----- 元の文章 -----

コックスの語源については,「海の昔話/日本海事広報協会」では,雄鶏(コックcock)という単語が小型のボートを表す言葉であり,「swain」が,「田舎の若者,伊達男,(男の)恋人,求婚者」などを意味し(うむむ,あまり良い感触ではないな…),cock swain (小さな船の伊達男?)から,cockswain,coxswainとなったと書かれている.

しかし,さらに検索し,整理・解釈した結果は,以下のようだ.
まず前座として,ギアとスプロケットの違い. 日本語ではもう「歯車」とまとめてしまいがちだが,自転車のようにチェーンを回す/チェーンで回るのがスプロケットsprocketで,歯と歯が噛み合って回るのがギアgearである. そのギアや歯車の「歯」のことをcogともいう(「漕ぐ」ではない). 調べていくと「はめ歯歯車」という語にあたる. 歯を嵌める? 原始的な歯車は,円板にほぞ穴を掘り,硬い木の歯cogを打ち込んでいた. 最初は多分、ギア比で回転の速度やトルクを変えるというより、運動の方向を変えるのが主題だったかもしれない. イメージは,「ピン歯車」で検証されたい.cogは歯車のちっぽけな歯,といった意味にもなる. 「社会の中の歯車」といった言い方は,英語でも同じらしい. そのまた,一つの歯? でもその歯が欠けると動かない. かけがえがないとはそういうことか?
さて,こういう原始的な歯車は,アソビが大きくてガタピシ不安定な動きだった. コグルcoggle という動詞は,「不安定に動く,揺れ動く」といった意味の意味になる.(現代の歯車のイメージは,どちらかというとアソビなく寸分の違いなく回るので,ガタのあるイメージではないが,cogの原風景はそんな遊びのあるイメージなのだろう. これでやっと,cog 歯車とcoggleの繋がりがわかった.

----- 与えられたデータ -----

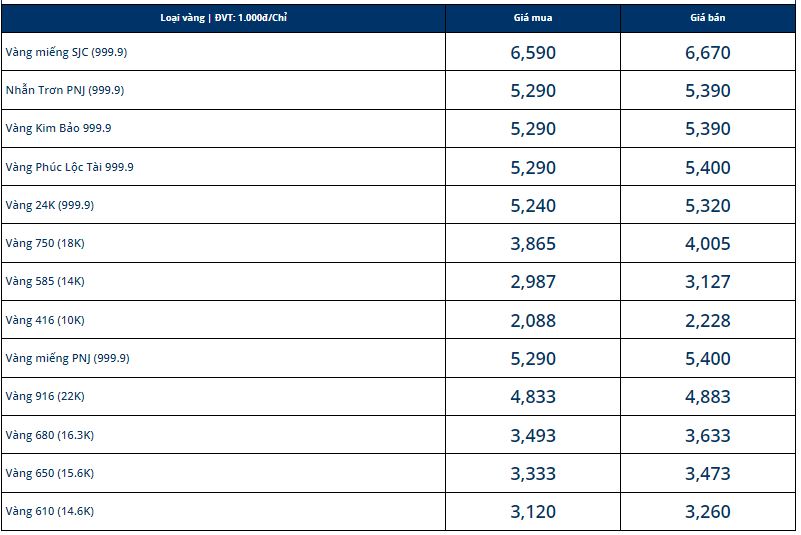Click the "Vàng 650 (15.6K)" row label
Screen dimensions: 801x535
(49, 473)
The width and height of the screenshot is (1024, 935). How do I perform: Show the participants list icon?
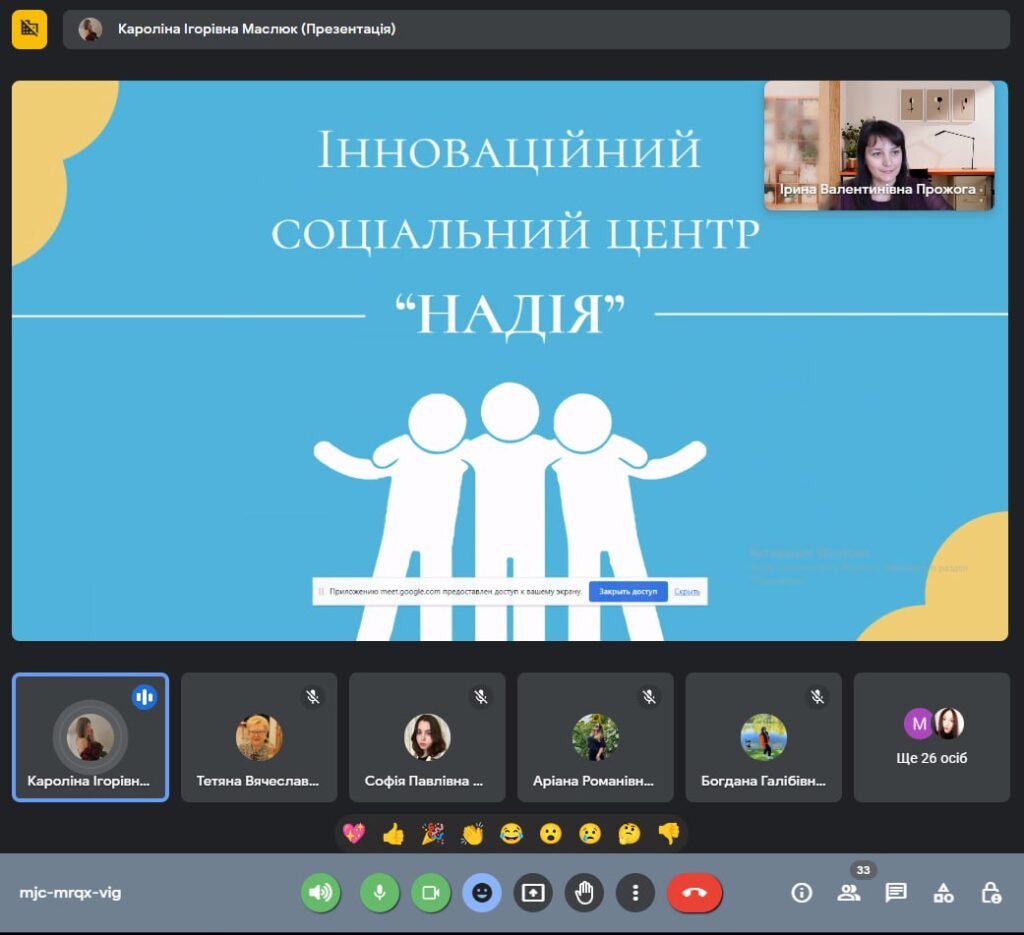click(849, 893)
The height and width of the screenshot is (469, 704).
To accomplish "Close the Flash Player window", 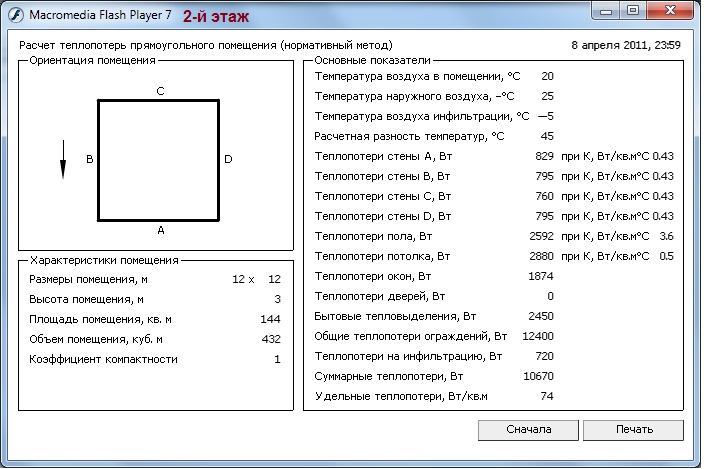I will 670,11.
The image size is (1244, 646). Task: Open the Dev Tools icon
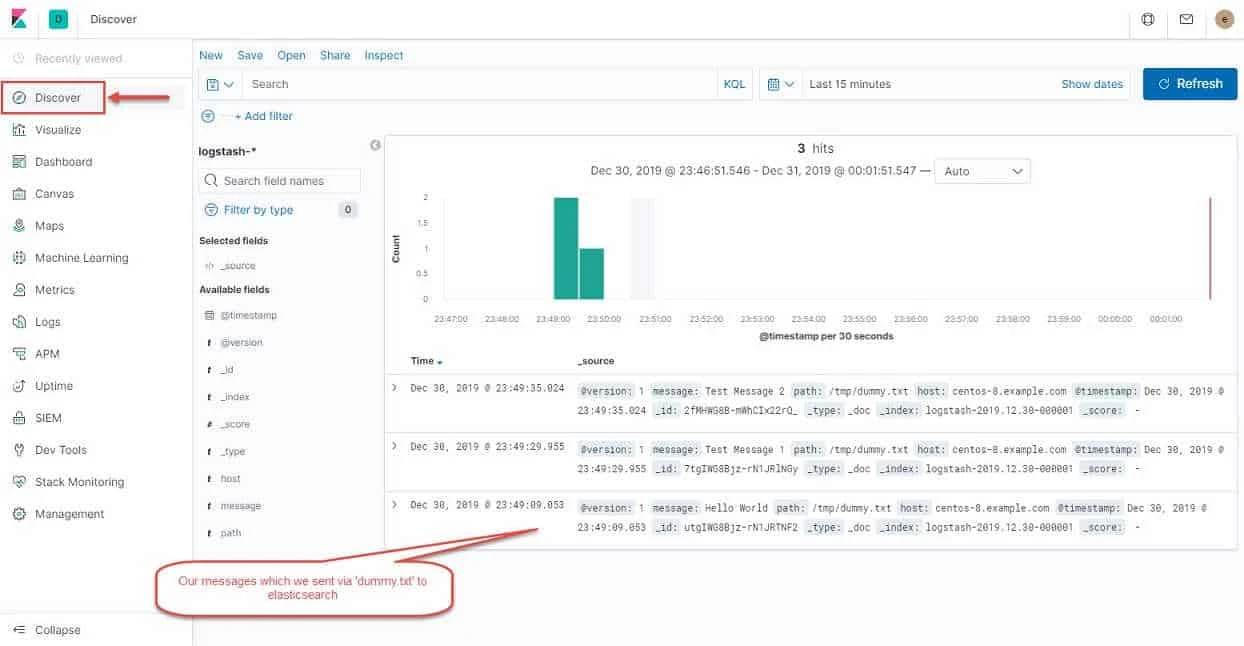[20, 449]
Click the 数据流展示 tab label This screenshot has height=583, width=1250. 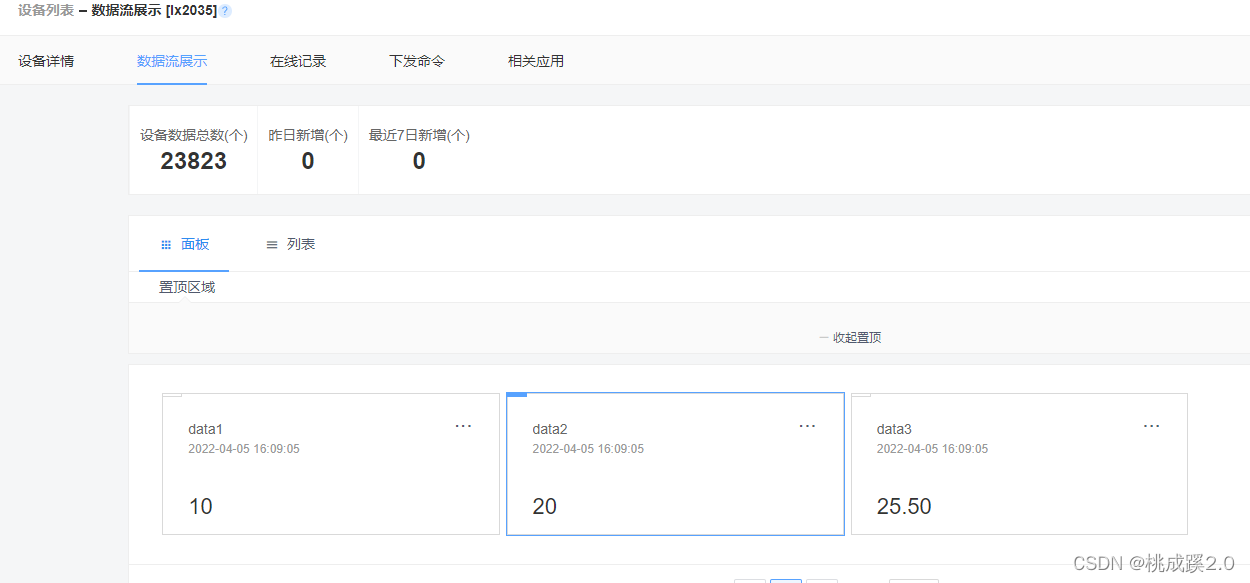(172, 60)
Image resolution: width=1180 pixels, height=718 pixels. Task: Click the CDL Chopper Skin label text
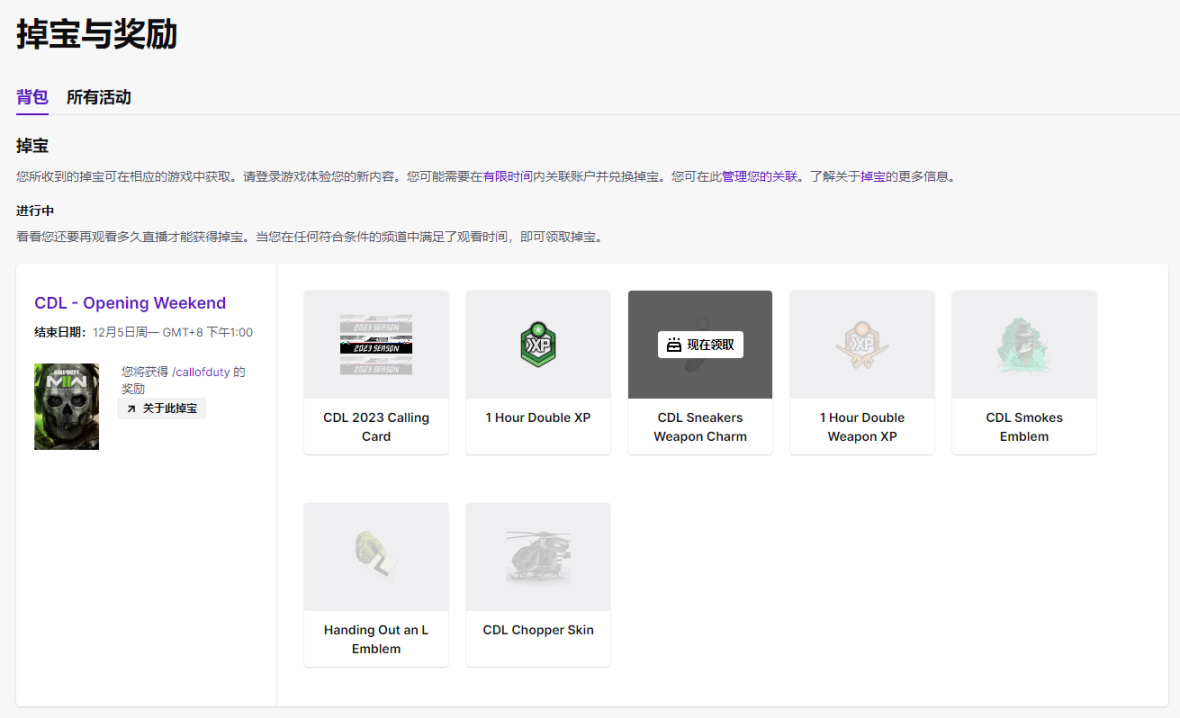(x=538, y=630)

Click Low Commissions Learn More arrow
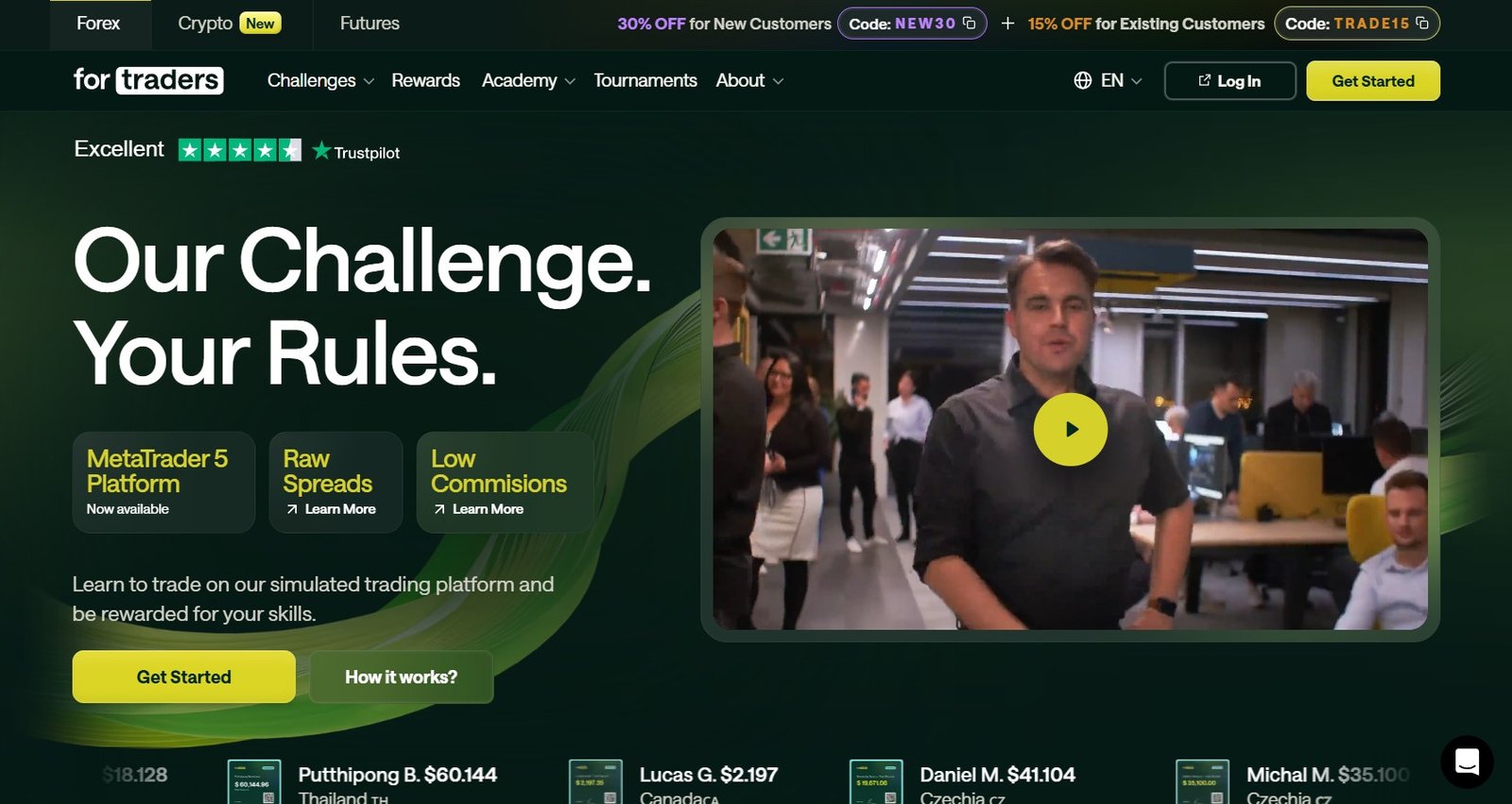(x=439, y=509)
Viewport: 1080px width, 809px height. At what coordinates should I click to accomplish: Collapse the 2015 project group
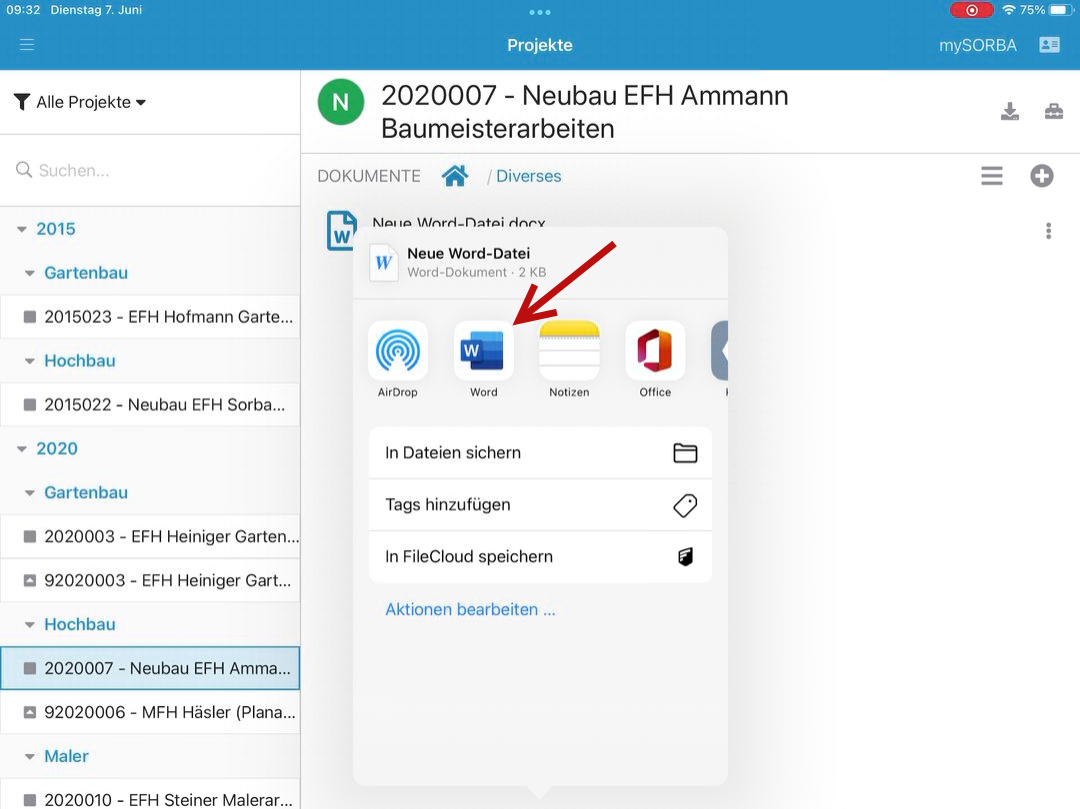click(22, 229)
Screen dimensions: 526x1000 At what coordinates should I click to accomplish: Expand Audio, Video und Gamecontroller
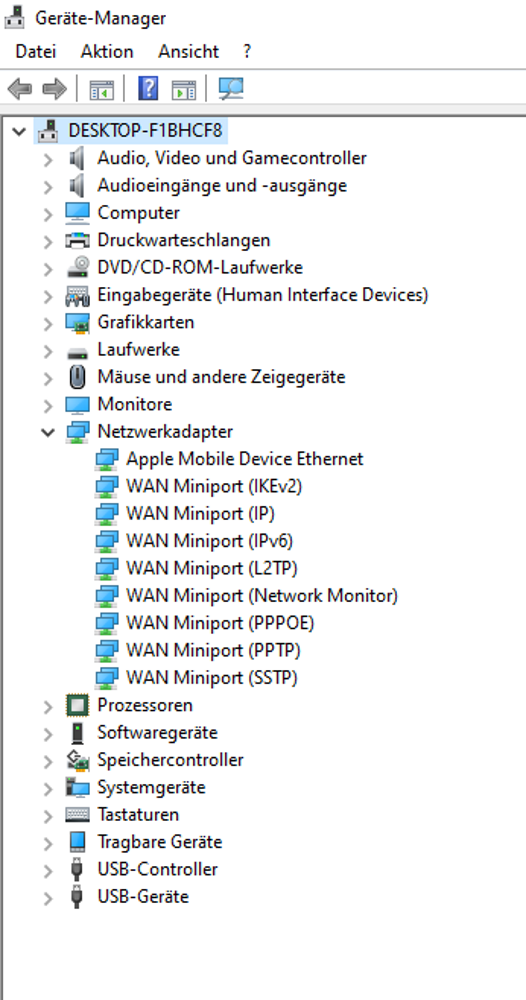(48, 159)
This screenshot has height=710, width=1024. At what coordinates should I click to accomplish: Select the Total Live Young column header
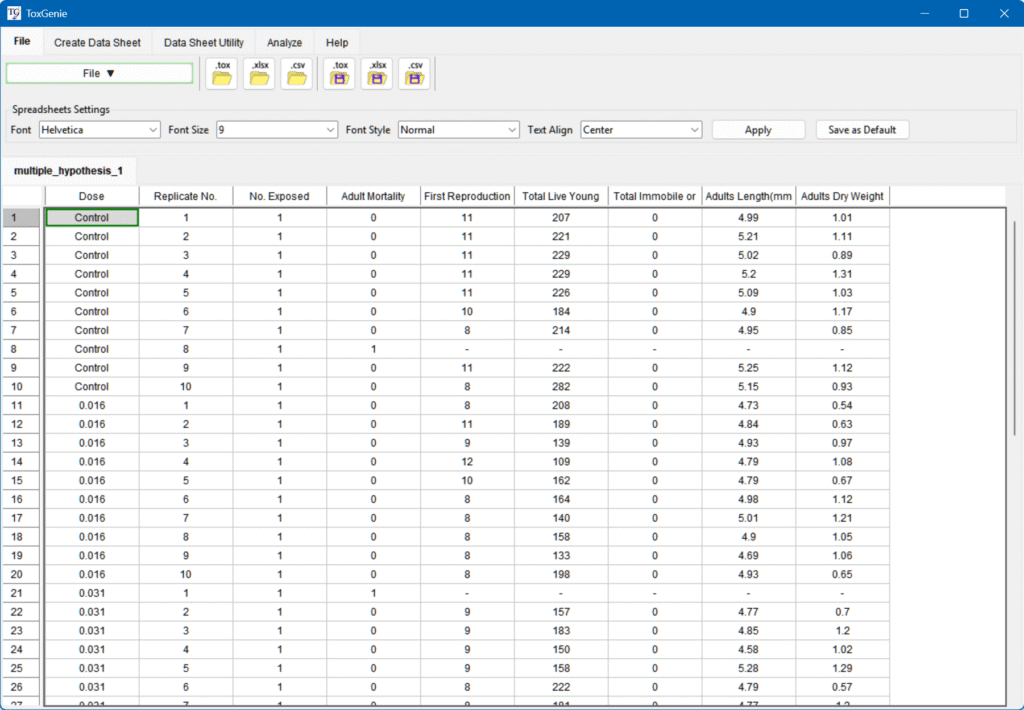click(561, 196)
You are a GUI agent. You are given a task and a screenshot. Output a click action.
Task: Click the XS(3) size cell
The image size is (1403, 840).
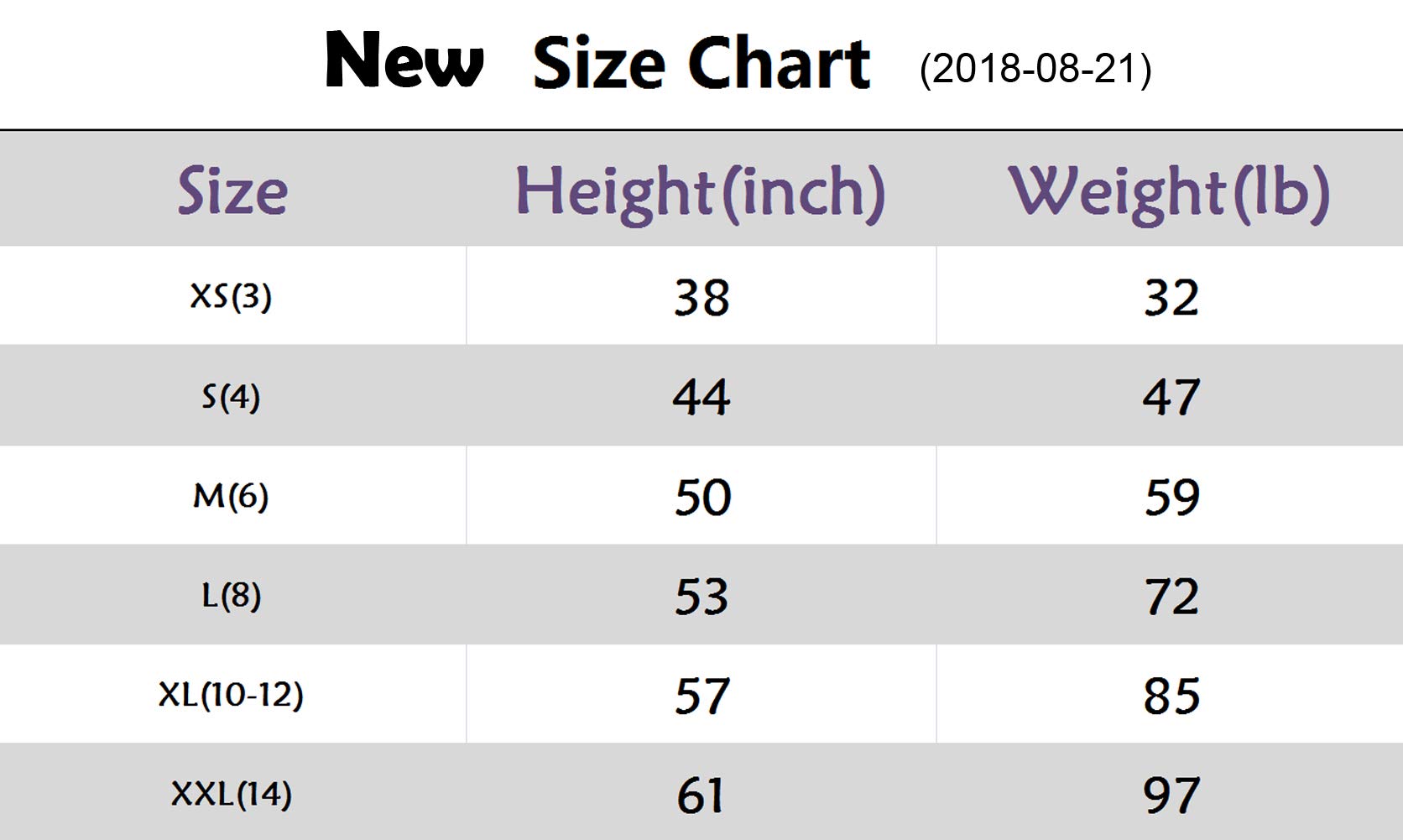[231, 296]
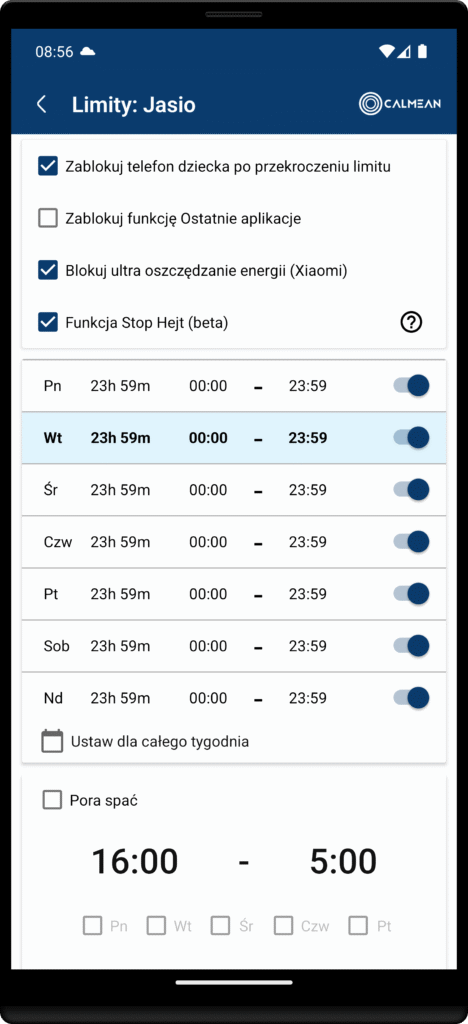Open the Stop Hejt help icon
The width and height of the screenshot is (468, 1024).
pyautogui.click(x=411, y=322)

-----

コックスの語源の文章の続きを、最後の文のあとから書いてください。 これらの項目は、コックスの語源の文章とは関係がありません。

ちなみにcogged belt(タイミングベルト)とか,cogging (低速で回すモーターでの,カクカクした動き)なんかにcogの言葉は生きている. やっと前座終わり.

それで,大きな船に乗せてあって岸との「渡し」に使うような小さな手漕ぎ舟が,cog boatと呼ばれた. ちっぽけで,ちょこまかユラユラ動くから,歯車の歯に例えられたのだろう. で,いつしかコグボートは,永らく「漕ぐ」うちに,コックボートに(言葉にもアソビが). 

それで,そのボートがいつでも出艇できるように,艤装を整備し,漕ぎ手(クルー)とともに艇に待機しているサーバント(servants,使用人,召使)を,「コックボートサーバント」と言った. ここで,swainが登場する. 古ノルド語(というのがあるらしい)に由来する古英語で,sveinnは,男子とか使用人,サーバント,さらには色男,愛人まで!の意味.
それで,コックボートサーバントは,コックボートスウェインとも. (多分,サーバントよりスウェインの方がオリジナルかもしれない).
そして時代を下りながら,コック・ボート・スウェインは、略してコック・スウェインに. そして(ここでやっと年代が登場するが)1724年には,「コックスウェイン」が,「コックボート,はしけ,シャロップ(沿岸漕行の小舟)の装備を管理し,いつでも出艇できるようにクルーとともにいる艇のオフィサー」と定義された. サーバント,召使からこっそり少しずつ,「艇長,漕手を使う側」に近づいたわけか. 今のコックスも同じ? そういうわけで, cox-swain.(なので「s」を忘れてはいけない) さらに略されてcoxに.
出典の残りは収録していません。